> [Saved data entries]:
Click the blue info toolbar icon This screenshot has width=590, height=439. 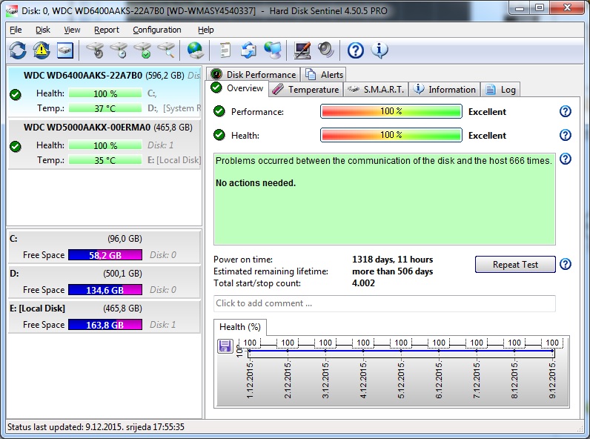tap(379, 50)
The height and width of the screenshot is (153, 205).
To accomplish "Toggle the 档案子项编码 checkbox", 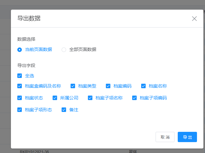I will click(x=134, y=98).
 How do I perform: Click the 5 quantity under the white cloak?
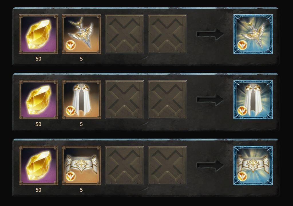(81, 124)
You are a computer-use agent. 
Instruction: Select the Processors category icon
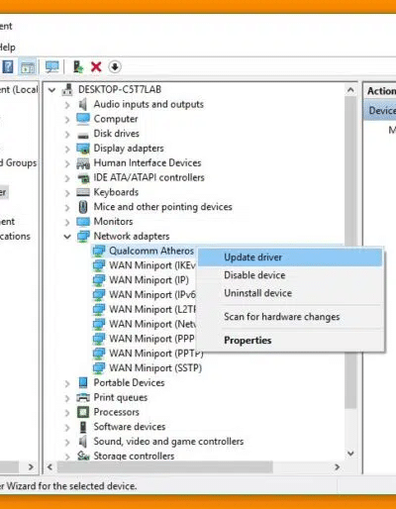(x=83, y=412)
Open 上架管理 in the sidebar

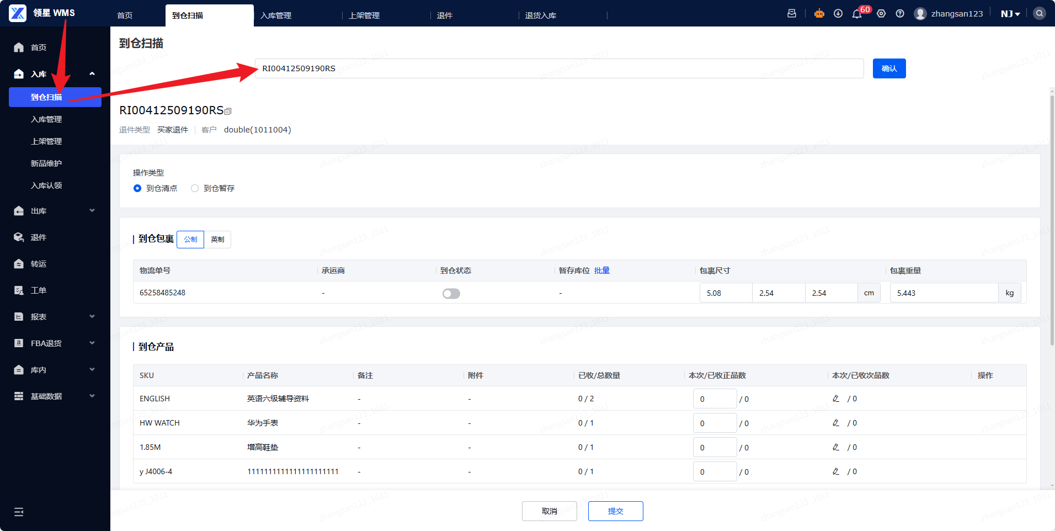coord(46,141)
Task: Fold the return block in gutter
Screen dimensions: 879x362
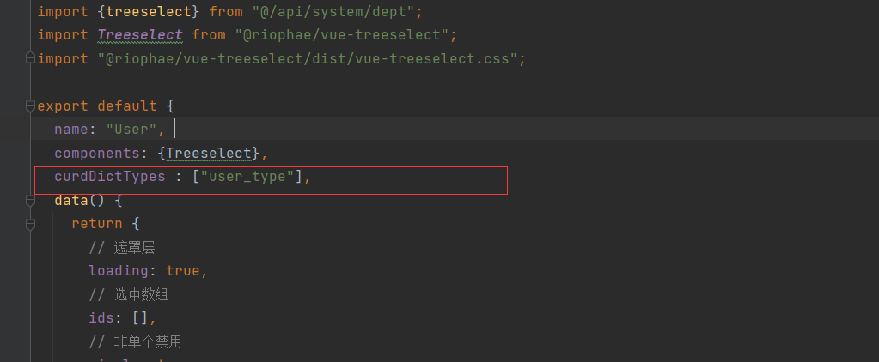Action: click(x=31, y=224)
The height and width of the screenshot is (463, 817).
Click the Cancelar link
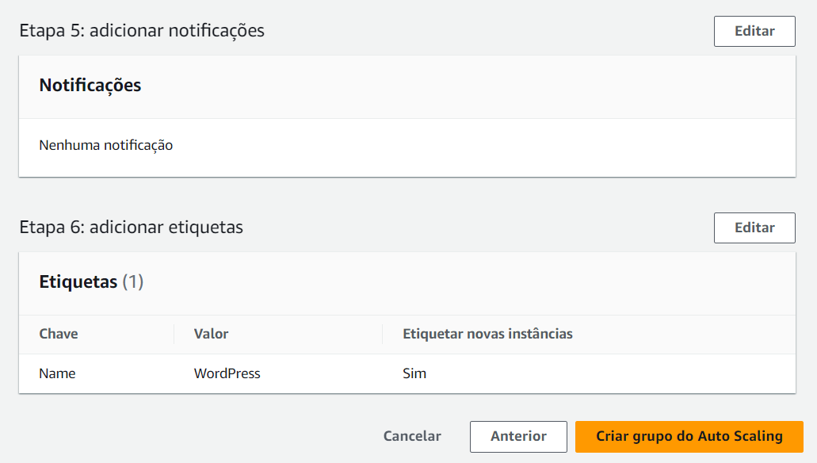[x=411, y=436]
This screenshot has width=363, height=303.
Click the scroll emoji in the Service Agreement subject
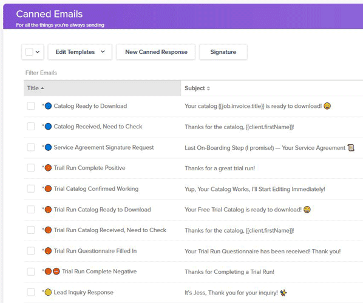tap(351, 147)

> [What this task involves]:
Take the line with "You are a computer-use agent." as the first line and the last line of the records above as the final one; reproduce exactly the lines between them, both included, without pictures.

> [Output of the exercise]:
You are a computer-use agent. 
Instruction: Select the Processors category icon
(x=83, y=412)
Open 上架管理 in the sidebar

coord(46,141)
Task: Fold the return block in gutter
Screen dimensions: 879x362
Action: click(x=31, y=224)
The height and width of the screenshot is (463, 817).
Click the Cancelar link
[x=411, y=436]
This screenshot has width=363, height=303.
Click the scroll emoji in the Service Agreement subject
tap(351, 147)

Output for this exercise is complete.